ブームや世の風潮に踊らされる印象がない先輩だけど、さすがに酒の肴とあれば別件だったのだろうか。おでんとお酒、揚げ物と酒。ありとあらゆる可能性を考えてはそれだけで悦に浸る先輩を想像してみると、それはそれでとても面白い。
「夏はコンビニでもやたら揚げモンだのの総菜が並んでたけど、あれはどういう原理なんだろうな」
「あれは、家庭でも揚げ物をするのがめんどくさいってことなんじゃないすか? 絶対暑いっすよ揚げ物の調理中って」
「あーなるほどな」
そう言いながら高崎先輩は透き通った大根を箸で割り、口に運ぶ。それを眺めていた俺にも好きなの食えよと声をもらって。器の中でごろりと転がる玉子と、きれいに結ばれた白滝を食べることにした。
「おでんって、地域によって食い方とか具が全然違うじゃないすか」
「ああ、そうらしいな。カニ一匹まるごと入ってるトコとかあるらしいし」
「コンビニおでんも地域によっていろいろマイナーチェンジしたりしてんすかね」
「知らね。でも、味噌の小袋くらいなら変えるんじゃね?」
「MBCCでおでん大会とかしたら地域差が出て面白いことになりそうっすよね」
その前に果林が食い尽くして地域差も何もわからねぇまま終わるだろ、と先輩は淡々とその案を下ろした。でも、本当にいざとなればカズ先輩に言って大会を開くことも視野に入れておこうか、とも考え込んでいる。
俺としては、みんなでワイワイとやるのもいいけれど、この人とこうやってちびちびとやるのもこれはこれで楽しいと思っている。ただ、俺が玄関先まで出るのを10秒だけ待ってもらえればの話。
「玉子の食い方にも性格って出るよな。性格っつーか、なんつーか」
「先輩はどーやって食うんすか」
「まず半分に割るだろ。片方は普通に食って、もう片方の黄身と白身を分ける。先に白身食って黄身は汁に溶かして飲むっつー。
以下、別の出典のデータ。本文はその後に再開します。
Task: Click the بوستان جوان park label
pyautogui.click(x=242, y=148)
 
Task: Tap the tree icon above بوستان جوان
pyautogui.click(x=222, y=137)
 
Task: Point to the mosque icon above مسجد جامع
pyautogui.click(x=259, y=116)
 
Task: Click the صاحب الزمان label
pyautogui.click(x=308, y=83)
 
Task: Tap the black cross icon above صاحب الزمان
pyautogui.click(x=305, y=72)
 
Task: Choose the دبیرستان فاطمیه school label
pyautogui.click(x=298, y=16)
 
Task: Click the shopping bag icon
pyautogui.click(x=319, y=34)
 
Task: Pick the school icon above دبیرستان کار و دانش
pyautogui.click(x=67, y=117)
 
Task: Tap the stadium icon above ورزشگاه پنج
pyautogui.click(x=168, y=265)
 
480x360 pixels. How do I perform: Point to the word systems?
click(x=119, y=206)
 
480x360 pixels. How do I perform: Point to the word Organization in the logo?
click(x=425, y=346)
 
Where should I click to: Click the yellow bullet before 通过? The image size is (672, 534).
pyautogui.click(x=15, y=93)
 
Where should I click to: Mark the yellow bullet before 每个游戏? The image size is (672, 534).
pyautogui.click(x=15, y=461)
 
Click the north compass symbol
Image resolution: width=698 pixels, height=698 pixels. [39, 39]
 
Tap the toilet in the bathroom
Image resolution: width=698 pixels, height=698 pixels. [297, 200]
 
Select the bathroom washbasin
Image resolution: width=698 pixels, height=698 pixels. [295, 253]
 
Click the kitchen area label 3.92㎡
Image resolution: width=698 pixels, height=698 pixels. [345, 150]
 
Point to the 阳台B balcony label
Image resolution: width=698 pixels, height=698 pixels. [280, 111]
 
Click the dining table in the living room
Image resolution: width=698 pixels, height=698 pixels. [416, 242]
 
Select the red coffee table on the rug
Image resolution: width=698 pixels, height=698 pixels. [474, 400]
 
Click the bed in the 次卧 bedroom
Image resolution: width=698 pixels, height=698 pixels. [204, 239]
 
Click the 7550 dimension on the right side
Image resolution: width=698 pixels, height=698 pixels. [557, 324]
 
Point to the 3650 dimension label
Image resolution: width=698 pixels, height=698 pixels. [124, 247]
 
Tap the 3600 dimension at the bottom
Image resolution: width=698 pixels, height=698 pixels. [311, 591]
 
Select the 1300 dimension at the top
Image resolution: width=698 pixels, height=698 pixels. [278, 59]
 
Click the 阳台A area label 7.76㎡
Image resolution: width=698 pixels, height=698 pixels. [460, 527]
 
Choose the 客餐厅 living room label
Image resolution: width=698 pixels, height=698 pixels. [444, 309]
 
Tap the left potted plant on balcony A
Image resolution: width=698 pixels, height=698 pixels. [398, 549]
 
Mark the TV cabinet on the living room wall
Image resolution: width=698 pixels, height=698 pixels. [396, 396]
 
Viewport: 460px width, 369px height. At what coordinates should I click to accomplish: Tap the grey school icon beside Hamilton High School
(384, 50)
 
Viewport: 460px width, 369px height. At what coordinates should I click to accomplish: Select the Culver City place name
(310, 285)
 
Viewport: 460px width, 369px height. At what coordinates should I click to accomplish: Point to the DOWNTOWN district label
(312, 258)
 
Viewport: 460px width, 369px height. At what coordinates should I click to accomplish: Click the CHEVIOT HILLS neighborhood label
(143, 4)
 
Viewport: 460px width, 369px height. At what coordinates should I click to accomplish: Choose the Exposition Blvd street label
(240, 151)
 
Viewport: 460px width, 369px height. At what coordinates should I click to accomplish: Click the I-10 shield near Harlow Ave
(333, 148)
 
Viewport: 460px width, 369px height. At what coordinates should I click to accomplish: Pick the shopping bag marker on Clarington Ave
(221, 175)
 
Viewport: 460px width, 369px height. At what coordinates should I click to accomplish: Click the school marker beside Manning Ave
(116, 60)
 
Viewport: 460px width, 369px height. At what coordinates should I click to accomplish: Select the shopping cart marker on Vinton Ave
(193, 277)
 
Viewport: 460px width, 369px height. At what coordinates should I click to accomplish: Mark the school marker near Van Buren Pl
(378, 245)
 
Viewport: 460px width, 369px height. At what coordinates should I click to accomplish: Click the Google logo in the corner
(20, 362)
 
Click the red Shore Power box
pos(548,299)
玉子はおでんのシメ扱いだ」
「え、そんなの初めて聞いたっす」
「マジか、やんねぇのか」
先にある程度汁の量を調整しておくのがコツだとレクチャーを受け、俺の取り皿の中にある玉子が半分に割られる。まだまだ残暑は厳しいというのに少し早めのおでん大会が盛り上がって、こんな調子でこれからどうなるって言うんだ。
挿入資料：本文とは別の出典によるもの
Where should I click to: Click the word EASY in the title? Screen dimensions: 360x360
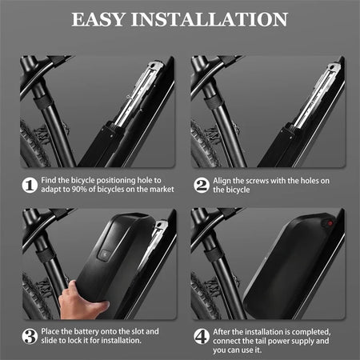click(x=102, y=18)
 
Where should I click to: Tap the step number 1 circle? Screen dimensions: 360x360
click(x=29, y=186)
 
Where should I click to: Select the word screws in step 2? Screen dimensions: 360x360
click(x=263, y=181)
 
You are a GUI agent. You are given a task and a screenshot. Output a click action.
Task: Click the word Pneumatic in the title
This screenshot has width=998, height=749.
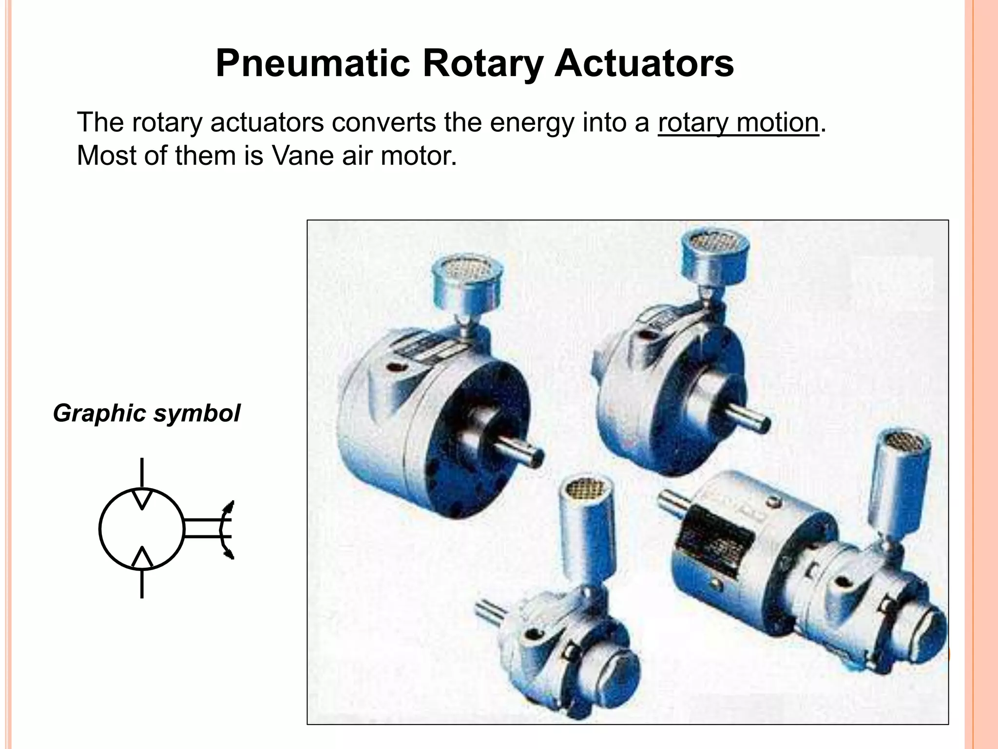[312, 63]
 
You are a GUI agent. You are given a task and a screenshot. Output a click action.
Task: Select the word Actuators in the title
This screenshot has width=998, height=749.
[644, 63]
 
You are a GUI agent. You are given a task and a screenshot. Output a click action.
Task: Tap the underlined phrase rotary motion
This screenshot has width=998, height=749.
[738, 122]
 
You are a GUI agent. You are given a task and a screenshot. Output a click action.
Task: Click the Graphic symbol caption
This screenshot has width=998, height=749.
[146, 413]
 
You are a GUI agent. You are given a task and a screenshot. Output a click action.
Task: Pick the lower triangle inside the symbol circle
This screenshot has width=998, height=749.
[142, 558]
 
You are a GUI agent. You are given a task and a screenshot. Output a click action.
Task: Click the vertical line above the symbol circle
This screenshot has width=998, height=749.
[142, 472]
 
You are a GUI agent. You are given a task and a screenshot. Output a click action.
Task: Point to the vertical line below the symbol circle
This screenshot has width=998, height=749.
[142, 583]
「あーしまった、全然足りねぇな。もっと買って来りゃよかった」
「え、先輩これがシメじゃないんすか?」
end.
++++
少し早めのおでん話。ナノスパとおでんなら圭斗さんがメジャーどころじゃないかなと勝手に思ってみる。
高崎は自分で作るよりかはコンビニおでんだなあと思ったんだけど、毎度のことながら巻き込まれるLな!
MBCCの地域差は確かに激しそうだなあ。でもその前に食糧戦争が勃発するというのは高崎の読み通りということで。